» TEXT EXTRACT:
In the dbt community, a common question that comes up is how to sync dbt runs with one’s extract and loader tool. Fivetran connectors and dbt jobs are one particularly common pairing that comes up, and Analytics Engineers typically face a choice in how to orchestrate the two. On the one hand, the load and transform steps can be scheduled and run independently. Alternatively, they can be linked into an event-driven workflow. Airflow is a great tool for creating and running this type of workflow. Setting up a system to trigger and manage events increases the complexity at first, however there are benefits that make the results worth the time spent. In particular, we’ve observed several concerns raised in the dbt Slack community:
- There are a large number of related load and transform jobs, making it difficult to manage their separate schedules. This can be particularly painful when a transformation job depends on multiple upstream data loaders. See this thread.
- You want to pass parameters to the DAG run based on the outcome of the data loader(s). See this thread.
- It’s valuable to reduce overall latency of the load + transform process due to downstream operational dependencies. These might include supplying fresh data for a machine learning model to consume, or reporting SLA requirements.
If these factors are not a high priority, then it’s completely valid to use scheduled processes. However, many of the larger organizations (2,000+ employees) that @amy and I work with as members of the Solutions Architecture team at Fishtown view these as high-priority items. In that case, event-driven architectures like the one we describe in this article are key.
Summary of Approach
Our goal is to present a simplified, linear workflow and illustrate how to coordinate tasks using the Fivetran and dbt Cloud APIs with Airflow XComs. Note that an organization using dbt Core could accomplish a very similar workflow using the Airflow Bash Operator to trigger a dbt run. Our friends at Astronomer have a great series of blog posts featuring orchestration of dbt Core with Airflow. See part 1 and part 2. That said, there are some additional benefits to using dbt Cloud. These include the ability to run Pull Request checks with dbt Test independently of Airflow use.

» MATERIAL FOR THE TASK:
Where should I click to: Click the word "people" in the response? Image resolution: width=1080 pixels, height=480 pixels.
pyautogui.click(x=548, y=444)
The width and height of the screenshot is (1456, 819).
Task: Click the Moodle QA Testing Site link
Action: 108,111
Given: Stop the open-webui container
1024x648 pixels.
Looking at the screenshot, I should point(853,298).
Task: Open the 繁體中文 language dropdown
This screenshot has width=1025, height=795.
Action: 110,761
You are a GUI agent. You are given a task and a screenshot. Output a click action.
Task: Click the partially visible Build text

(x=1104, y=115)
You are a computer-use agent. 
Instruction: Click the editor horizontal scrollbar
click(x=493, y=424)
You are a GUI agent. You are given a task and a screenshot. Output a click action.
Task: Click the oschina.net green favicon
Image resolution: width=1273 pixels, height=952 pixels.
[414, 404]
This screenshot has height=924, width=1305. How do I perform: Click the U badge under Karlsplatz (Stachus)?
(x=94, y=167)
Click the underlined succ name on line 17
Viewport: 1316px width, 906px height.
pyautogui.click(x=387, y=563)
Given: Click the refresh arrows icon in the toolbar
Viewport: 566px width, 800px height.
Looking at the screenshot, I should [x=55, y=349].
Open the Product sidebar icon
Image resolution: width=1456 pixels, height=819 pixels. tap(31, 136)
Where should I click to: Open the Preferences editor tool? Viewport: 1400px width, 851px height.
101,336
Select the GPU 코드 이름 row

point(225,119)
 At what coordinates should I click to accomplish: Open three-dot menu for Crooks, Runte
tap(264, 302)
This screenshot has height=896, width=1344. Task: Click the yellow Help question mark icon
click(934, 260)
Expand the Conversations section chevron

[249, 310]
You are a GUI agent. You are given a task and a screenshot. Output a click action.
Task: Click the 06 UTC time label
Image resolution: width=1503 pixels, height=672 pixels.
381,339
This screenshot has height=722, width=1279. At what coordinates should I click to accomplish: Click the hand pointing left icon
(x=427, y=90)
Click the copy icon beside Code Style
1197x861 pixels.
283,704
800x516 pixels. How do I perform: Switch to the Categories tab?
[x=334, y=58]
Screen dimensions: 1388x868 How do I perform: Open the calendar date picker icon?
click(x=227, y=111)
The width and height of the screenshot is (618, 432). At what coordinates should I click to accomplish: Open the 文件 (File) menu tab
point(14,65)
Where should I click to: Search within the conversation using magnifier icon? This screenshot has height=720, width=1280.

» STATED TASK 1: Reproduce the passage of the article on orchestrating Fivetran and dbt with Airflow from "Summary of Approach" to "of Airflow use.".
» STATED TASK 2: Rewrite the rows from the line with "Screen dimensions: 1388x868" through the last row as a JSON list of strings, one string per line and no blank lines.

» RESULT 1:
Summary of Approach
Our goal is to present a simplified, linear workflow and illustrate how to coordinate tasks using the Fivetran and dbt Cloud APIs with Airflow XComs. Note that an organization using dbt Core could accomplish a very similar workflow using the Airflow Bash Operator to trigger a dbt run. Our friends at Astronomer have a great series of blog posts featuring orchestration of dbt Core with Airflow. See part 1 and part 2. That said, there are some additional benefits to using dbt Cloud. These include the ability to run Pull Request checks with dbt Test independently of Airflow use.

» RESULT 2:
[
  "Screen dimensions: 1388x868 How do I perform: Open the calendar date picker icon?",
  "click(x=227, y=111)",
  "The width and height of the screenshot is (618, 432). At what coordinates should I click to accomplish: Open the 文件 (File) menu tab",
  "point(14,65)",
  "Where should I click to: Search within the conversation using magnifier icon? This screenshot has height=720, width=1280."
]